[WHAT YOU WILL DO]:
Look through the listing below and write out exactly the lines from the line with "Given: Start voice" to the line with "Viewport: 300px width, 399px height.", both included, and no others.

Top of THE DATA

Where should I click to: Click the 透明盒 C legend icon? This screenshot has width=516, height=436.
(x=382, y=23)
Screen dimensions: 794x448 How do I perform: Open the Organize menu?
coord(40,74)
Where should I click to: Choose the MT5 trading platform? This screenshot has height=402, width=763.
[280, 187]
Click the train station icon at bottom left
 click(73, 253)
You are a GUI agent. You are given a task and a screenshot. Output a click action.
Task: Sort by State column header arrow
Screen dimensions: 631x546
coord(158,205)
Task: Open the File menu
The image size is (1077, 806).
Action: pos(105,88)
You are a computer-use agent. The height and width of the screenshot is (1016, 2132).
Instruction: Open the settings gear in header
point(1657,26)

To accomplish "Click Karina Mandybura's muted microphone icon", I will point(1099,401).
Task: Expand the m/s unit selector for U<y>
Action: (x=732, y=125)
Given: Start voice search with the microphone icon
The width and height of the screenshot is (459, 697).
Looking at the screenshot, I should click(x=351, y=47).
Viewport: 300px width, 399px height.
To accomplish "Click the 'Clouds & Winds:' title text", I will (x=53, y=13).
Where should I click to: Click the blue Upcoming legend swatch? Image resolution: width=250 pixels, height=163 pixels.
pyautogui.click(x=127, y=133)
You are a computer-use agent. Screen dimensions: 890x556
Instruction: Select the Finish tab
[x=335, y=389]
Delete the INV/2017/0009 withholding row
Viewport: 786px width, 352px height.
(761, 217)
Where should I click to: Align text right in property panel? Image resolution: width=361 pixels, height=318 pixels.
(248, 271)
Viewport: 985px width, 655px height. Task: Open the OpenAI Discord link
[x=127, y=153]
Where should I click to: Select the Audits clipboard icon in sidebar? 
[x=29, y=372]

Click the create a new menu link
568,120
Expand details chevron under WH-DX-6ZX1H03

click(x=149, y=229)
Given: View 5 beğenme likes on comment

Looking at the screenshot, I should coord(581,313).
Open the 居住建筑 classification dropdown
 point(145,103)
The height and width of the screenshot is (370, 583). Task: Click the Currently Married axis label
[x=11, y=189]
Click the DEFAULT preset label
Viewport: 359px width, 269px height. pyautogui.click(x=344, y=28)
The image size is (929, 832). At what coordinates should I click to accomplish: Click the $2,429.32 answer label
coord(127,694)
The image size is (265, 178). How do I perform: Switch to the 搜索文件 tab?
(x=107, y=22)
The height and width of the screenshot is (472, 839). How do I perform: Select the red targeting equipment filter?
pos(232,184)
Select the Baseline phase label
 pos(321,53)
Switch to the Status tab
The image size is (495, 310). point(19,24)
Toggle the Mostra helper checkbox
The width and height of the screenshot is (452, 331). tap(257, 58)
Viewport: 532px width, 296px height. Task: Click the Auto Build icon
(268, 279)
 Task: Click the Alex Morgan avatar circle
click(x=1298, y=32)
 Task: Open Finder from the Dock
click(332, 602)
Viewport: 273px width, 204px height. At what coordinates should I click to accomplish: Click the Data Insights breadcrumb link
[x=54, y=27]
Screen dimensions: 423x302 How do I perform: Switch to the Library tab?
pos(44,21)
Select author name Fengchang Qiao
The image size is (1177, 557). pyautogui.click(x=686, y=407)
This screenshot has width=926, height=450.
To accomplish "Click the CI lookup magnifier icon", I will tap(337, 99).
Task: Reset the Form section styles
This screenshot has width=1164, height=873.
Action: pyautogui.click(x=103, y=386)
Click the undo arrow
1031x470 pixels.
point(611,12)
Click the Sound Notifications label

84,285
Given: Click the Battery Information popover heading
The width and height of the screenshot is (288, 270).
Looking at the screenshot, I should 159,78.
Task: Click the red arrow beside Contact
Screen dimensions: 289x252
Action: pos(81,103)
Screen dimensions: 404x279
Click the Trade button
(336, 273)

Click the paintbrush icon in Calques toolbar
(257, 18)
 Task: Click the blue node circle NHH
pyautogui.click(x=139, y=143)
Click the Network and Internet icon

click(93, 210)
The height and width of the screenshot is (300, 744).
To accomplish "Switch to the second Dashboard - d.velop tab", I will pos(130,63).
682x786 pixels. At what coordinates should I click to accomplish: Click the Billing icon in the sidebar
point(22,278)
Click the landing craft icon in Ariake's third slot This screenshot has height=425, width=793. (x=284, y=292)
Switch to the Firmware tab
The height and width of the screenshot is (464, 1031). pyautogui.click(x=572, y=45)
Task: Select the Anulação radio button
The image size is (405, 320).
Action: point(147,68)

Bottom of THE DATA

[SOLUTION TO THIS PROBLEM]:
Given: Start voice search with the microphone icon
The width and height of the screenshot is (459, 697).
Looking at the screenshot, I should click(x=351, y=47).
Viewport: 300px width, 399px height.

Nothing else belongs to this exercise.